(DATASET CONTENT Opens)
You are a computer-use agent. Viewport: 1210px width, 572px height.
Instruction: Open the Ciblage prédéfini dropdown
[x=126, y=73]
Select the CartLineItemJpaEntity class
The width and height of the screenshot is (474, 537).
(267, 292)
(DATASET CONTENT Closes)
The answer should contain nothing except the lines from the one with "Instruction: Open the" to the end of the material above, each given again exactly.

Instruction: Open the Ciblage prédéfini dropdown
[x=126, y=73]
Select the CartLineItemJpaEntity class
The width and height of the screenshot is (474, 537).
(267, 292)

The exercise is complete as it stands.